Gambling and casino-related stocks rallied Monday after the Supreme Court paved the way to formalize sports betting across the country. The court sided with a challenge brought by the state of New Jersey, which has undergone a six-year kerfuffle to allow sports betting within the state, the Wall Street Journal reports.

The Supreme Court’s decision reverses the lower-court’s ruling that blocked New Jersey from moving forward with its plans.
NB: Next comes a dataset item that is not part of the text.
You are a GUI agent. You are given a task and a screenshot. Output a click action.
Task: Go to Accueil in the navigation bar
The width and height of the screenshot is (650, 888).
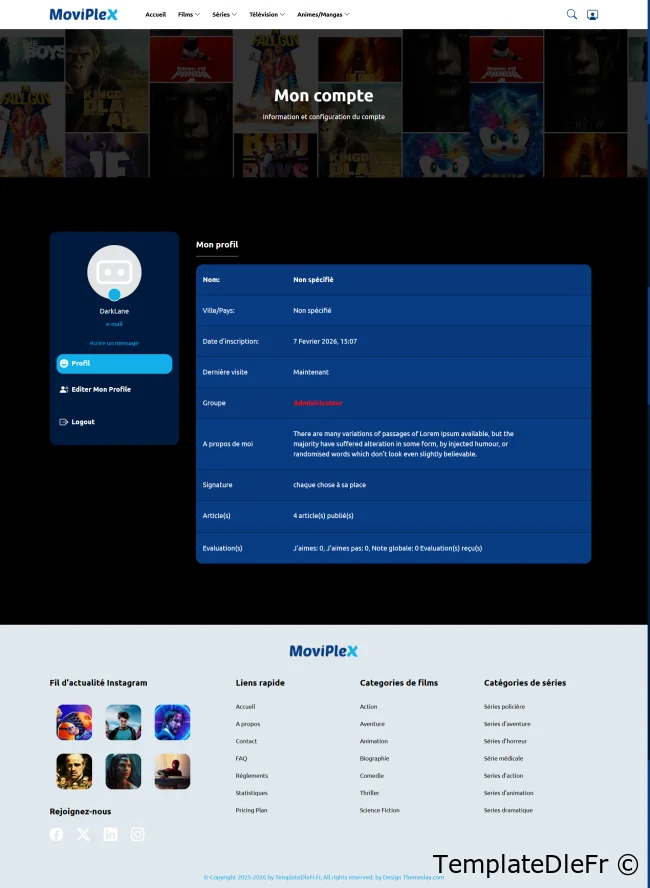point(155,15)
The Supreme Court’s decision also paves the way for other states to follow suit and allow gambling on athletic sporting events viewed by millions of Americans.

“We believe in the next two years to three years, there are 10 to 12 states that are ripe and ready to activate on that,” MGM President William Hornbuckle told Bloomberg. “We will be there. We will participate in it. We bring technology. We bring knowledge. And frankly in this space, we bring trust.”

Supreme Court’s 6-to-3 Vote

The Supreme Court justices in a 6-to-3 vote overruled the 1992 Professional and Amateur Sports Protection Act, or Paspa, a federal law that said states couldn’t “sponsor, operate, advertise, promote, license, or authorize” sports gambling. Nevada is the only state where single-game wagering is now legal.

Paspa “unequivocally dictates what a state legislature may and may not do,” Justice Samuel Alito wrote for the majority, adding that “a more direct affront to state sovereignty is not easy to imagine.”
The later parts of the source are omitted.